Do you ever forget to turn off the coffee pot or your electric blanket? Have you ever returned home from a trip, and wished someone had adjusted the thermostat? Always Thinking, which provides professional Mac development services, says it has the solution: Thinking Home for Mac OS X.
Winner of the 2000 Apple Design Award for Apple Technology Adoption, the US$39 program offers Mac home automation. With it you can store a schedule in an X-10 computer interface, such as the ActiveHome. Your lamps and appliances are then turned on and off via X-10 technology, according to your schedule. “Power users” can leave their Mac running full-time and leverage the flexibility of AppleScript to add intelligence to your system and expand its interaction with other applications such as e-mail and Web CGIs.

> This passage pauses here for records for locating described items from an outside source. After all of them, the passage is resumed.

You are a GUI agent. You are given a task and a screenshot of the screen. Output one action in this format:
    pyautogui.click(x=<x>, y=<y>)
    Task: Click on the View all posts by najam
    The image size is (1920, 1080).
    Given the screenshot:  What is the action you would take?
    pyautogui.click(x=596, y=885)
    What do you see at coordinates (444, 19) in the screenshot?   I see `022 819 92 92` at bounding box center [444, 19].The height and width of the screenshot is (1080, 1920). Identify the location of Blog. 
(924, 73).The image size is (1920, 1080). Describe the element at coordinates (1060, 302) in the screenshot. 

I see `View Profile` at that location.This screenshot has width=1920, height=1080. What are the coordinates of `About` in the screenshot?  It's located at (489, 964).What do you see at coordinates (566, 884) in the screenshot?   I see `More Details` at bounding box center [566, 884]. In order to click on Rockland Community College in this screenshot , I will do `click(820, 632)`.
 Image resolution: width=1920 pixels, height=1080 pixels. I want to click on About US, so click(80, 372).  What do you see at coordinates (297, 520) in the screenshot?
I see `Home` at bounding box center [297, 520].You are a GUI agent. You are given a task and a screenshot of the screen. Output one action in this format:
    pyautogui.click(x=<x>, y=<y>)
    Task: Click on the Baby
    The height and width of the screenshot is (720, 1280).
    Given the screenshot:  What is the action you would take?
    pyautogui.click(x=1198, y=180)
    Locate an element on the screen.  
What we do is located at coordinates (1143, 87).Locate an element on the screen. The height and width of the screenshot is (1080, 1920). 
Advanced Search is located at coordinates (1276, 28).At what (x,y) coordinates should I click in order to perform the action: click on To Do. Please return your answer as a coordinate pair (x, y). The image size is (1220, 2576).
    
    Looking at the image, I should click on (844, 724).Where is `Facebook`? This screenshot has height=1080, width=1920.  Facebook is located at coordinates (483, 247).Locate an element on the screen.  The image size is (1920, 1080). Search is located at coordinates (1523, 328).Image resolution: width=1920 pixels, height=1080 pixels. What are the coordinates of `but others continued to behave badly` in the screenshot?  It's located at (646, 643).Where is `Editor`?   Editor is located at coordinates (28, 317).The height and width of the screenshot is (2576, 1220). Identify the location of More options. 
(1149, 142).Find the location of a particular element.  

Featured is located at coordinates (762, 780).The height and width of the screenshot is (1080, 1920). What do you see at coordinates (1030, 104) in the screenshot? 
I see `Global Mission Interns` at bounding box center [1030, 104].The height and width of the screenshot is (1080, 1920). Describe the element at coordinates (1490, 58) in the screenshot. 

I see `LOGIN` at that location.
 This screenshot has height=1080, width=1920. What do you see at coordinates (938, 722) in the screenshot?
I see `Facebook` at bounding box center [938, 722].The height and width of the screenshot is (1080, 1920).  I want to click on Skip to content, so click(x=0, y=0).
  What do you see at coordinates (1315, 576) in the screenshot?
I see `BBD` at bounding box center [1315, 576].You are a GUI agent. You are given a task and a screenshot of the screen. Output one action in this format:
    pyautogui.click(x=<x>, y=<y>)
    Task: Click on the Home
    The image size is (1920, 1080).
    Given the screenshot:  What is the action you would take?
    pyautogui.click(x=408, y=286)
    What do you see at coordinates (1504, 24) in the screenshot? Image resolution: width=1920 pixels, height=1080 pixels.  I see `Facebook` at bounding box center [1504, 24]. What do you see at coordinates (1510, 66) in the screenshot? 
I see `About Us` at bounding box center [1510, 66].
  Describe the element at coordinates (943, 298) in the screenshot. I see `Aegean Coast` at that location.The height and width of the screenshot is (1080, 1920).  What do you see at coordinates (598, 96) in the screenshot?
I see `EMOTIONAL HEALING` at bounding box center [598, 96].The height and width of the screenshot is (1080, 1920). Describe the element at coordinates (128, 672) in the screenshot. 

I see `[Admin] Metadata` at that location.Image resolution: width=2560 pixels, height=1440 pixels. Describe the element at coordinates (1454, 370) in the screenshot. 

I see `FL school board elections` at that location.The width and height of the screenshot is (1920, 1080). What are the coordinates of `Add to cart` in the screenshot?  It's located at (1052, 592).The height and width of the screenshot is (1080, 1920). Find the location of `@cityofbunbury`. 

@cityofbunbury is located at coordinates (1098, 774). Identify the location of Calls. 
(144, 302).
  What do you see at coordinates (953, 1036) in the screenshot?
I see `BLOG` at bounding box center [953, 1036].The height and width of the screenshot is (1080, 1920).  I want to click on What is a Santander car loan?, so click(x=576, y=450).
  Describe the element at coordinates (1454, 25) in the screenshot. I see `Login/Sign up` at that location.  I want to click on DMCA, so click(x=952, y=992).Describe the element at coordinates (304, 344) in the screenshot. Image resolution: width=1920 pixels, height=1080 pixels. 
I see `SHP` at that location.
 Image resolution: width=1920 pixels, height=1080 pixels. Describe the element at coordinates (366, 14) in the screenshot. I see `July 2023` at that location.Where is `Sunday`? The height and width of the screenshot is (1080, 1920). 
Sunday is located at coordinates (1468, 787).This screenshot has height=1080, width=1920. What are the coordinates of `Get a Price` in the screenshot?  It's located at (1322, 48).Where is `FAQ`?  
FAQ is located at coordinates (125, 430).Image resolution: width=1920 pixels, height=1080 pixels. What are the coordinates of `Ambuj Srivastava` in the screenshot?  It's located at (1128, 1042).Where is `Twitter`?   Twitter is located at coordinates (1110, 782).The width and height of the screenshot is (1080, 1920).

Thinking Home also offers built-in speech recognition, according to MacTech magazine. For instance, you can operate your living room lamp by simply telling your Mac to “turn on the living room lamp.”
To help you get up to speed on home automation, there are 250-plus pages of Apple Help. Plus, a Sherlock plug-in is offered for finding online answers using the Google Groups search of the comp.home.automation newsgroup.
Thinking Home also runs on Mac OS 9 and offers a Desktop Remote contextual menu that lets you operate a “Desktop Device” directly from the Finder without launching Thinking Home. A Desktop Device is created by dragging a device from a Thinking Home window and dropping it in the Finder.
Thinking Home v1.1.5 for Mac OS X runs on Mac OS X and Mac OS 9. When used with Mac OS X, a Keypsan USB serial adapter (USA-28X, for example) is required. (USA-28 isn’t compatible yet with Mac OS X, though Keyspan models ending in “X” are supported.) Thinking Home supports the ActiveHome and IBM Home Director computer interfaces, as well as the CP-290 and FireCracker.